A court judgment handed down today could pave the way for asylum seekers fleeing to Europe to be able to finally realise their right to join their relatives in Britain.
Last week, judges ordered that three children and one adult who had been languishing in Calais were to be immediately allowed to travel to Britain to join their loved ones while their asylum claims were examined.
The four young Syrians arrived to emotional scenes in London last Thursday where they were able to be reunited with their families.
Today, in their full judgment, Judge Mark Ockelton and Mr Justice Bernard McCloskey called the Calais ‘jungle’ a ‘bleak and desolate place’ which was causing extreme mental distress to the youngsters at the heart of the case.
Like these young Syrians, many people in Calais are desperately trying to get to Britain in order to reunite with family members. However, bureaucratic failings mean that despite there being provision in EU regulations to happen safely and legally, in practice this is rarely possible.
Today the court noted that in practice people can be left suffering in the Calais ‘jungle’ for up to a year while they wait for the British Government to take responsibility for processing their claim.
The judges noted the Syrians’ ‘special circumstances’ which meant that such a long wait in the ‘jungle’ would have clear medical impacts on them. The court also ruled that leaving the Syrians in France would violate their right to family life.
The ruling could pave the way for other asylum seekers across Europe with relatives in Britain to finally be able to realise their right to join them. However, the Home Office has been granted permission to appeal.

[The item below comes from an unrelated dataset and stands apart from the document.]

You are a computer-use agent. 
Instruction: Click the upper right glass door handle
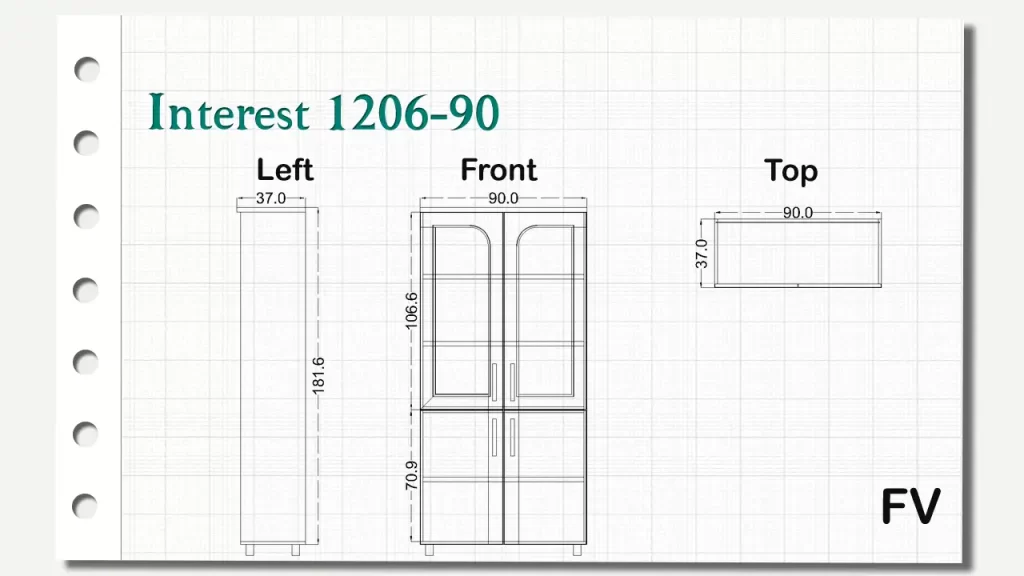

Refugee Council Head of Advocacy Dr. Lisa Doyle said: “This landmark ruling shows that the European regulations designed to protect and reunite refugees with their families have been failing them.
“Instead of wasting public money fighting this judgment in the courts, the Government should be investing all of its energies in making sure that the system works effectively to safely and quickly reunite refugees with their loved ones.
“Everyone has the right to live in safety with their family. The Government should ensure that no one has to suffer in the same way these children have.”